Frame the process of looking at who is involved in a conflict as the action of gathering important information to understand the situation. Help others do the same through the way that you raise the topic.
For example:
“I get the sense that this is not just an engineering department issue. It seems like there are other people who need to be involved in this conversation so that we can figure out what to do. Which voices or input do you think are missing at the moment?”
or
“I’m being affected by this conflict and I’d like to be part of the conversation happening around this issue.”
or
“It seems to me that the proposals being made don’t take into account the impact on everyone involved. I’d like to open up this dialogue to include a broader range of viewpoints so that our decisions can be better informed.”
When a conflict is worsened because important conversations are not happening, clearly naming the people and issues at the heart of the conflict can help clarify the focus. And, when people in the center of the conflict are wound up so tightly in each other that they can’t see the broader impact of their actions, consciously opening the view to include others who are affected can help bring new options to light.
Whether you are running a business or working as an employee, building up a practice of seeing more broadly in a conflict is an invaluable skill. Widening your attention to ask who is involved and who is impacted by a conflict can help you to get to the heart of a conflict, find out what matters, and create pathways forward that will be effective and sustainable.

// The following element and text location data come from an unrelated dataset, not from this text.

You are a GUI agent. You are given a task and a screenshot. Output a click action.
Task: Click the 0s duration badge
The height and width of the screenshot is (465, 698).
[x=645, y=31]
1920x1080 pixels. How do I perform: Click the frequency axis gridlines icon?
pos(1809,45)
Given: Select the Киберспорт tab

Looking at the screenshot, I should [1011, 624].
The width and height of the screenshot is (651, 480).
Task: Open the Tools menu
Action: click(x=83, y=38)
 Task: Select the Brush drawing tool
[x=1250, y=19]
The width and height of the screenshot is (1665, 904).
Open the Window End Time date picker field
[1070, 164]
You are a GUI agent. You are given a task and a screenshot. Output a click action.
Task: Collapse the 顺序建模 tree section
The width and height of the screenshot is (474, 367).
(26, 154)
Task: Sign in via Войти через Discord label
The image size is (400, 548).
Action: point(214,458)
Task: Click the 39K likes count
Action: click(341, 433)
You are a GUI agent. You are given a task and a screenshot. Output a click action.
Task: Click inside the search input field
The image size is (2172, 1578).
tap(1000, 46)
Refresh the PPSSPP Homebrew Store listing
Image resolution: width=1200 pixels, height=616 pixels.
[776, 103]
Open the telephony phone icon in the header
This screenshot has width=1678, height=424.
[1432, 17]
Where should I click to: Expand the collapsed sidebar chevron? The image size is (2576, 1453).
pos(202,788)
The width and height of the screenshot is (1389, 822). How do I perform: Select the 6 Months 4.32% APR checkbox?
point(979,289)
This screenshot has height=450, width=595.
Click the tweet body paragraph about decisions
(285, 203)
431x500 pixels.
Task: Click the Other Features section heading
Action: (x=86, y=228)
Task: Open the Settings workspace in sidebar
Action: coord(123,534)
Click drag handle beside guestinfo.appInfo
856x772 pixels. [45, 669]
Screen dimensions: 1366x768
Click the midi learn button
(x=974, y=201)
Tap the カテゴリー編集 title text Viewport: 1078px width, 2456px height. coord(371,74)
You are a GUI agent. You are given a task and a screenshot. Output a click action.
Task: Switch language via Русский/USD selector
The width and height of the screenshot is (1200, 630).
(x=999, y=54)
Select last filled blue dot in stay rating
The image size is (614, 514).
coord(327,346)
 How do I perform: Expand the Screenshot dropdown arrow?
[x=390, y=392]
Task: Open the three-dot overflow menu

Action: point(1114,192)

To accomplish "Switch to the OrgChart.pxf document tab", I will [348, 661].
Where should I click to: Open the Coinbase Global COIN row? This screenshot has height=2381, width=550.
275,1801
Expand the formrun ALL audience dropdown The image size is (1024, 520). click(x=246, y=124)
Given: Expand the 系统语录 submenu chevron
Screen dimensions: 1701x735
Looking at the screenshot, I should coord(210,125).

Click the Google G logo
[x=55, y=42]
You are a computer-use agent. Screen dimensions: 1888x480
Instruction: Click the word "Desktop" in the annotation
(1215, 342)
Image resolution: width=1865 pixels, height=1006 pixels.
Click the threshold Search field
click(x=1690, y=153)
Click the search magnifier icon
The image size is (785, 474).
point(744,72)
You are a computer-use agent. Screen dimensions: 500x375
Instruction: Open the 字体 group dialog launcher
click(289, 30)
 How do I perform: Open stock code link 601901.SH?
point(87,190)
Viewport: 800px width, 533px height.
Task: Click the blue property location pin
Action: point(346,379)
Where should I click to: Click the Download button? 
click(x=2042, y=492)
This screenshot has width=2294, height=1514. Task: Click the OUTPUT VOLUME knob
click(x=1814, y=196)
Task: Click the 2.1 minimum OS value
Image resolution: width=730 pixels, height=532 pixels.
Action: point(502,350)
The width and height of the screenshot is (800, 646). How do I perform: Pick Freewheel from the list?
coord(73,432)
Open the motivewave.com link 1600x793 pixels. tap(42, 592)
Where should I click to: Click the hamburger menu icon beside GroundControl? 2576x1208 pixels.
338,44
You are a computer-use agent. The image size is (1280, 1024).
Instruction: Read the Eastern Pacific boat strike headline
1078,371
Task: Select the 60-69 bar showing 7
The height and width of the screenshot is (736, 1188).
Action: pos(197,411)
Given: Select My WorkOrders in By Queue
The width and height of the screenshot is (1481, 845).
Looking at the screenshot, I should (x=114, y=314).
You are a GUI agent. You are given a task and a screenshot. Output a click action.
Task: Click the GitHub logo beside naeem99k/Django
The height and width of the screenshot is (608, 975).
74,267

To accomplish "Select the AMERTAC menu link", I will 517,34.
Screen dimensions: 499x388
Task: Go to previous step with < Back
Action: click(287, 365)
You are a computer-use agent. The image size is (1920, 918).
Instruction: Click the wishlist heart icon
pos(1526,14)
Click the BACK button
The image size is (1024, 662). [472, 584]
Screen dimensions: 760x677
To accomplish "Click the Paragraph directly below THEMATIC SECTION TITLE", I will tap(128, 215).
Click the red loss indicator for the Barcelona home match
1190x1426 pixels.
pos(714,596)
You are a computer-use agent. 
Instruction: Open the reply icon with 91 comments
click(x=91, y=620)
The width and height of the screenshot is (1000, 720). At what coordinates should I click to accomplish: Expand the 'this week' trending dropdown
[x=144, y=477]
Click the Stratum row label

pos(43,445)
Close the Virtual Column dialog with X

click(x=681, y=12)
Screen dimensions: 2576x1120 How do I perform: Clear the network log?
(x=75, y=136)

Conflict doesn’t have to be a drain on energy and morale. It can be a source of learning, adaptation, and stronger working relationships. By approaching conflict with curiosity, openness, and a willingness to include the necessary voices, businesses of any size can turn points of tension into opportunities for growth. The more conflicts are handled in ways that address core issues rather than just symptoms, the more resilient and dynamic a business will become.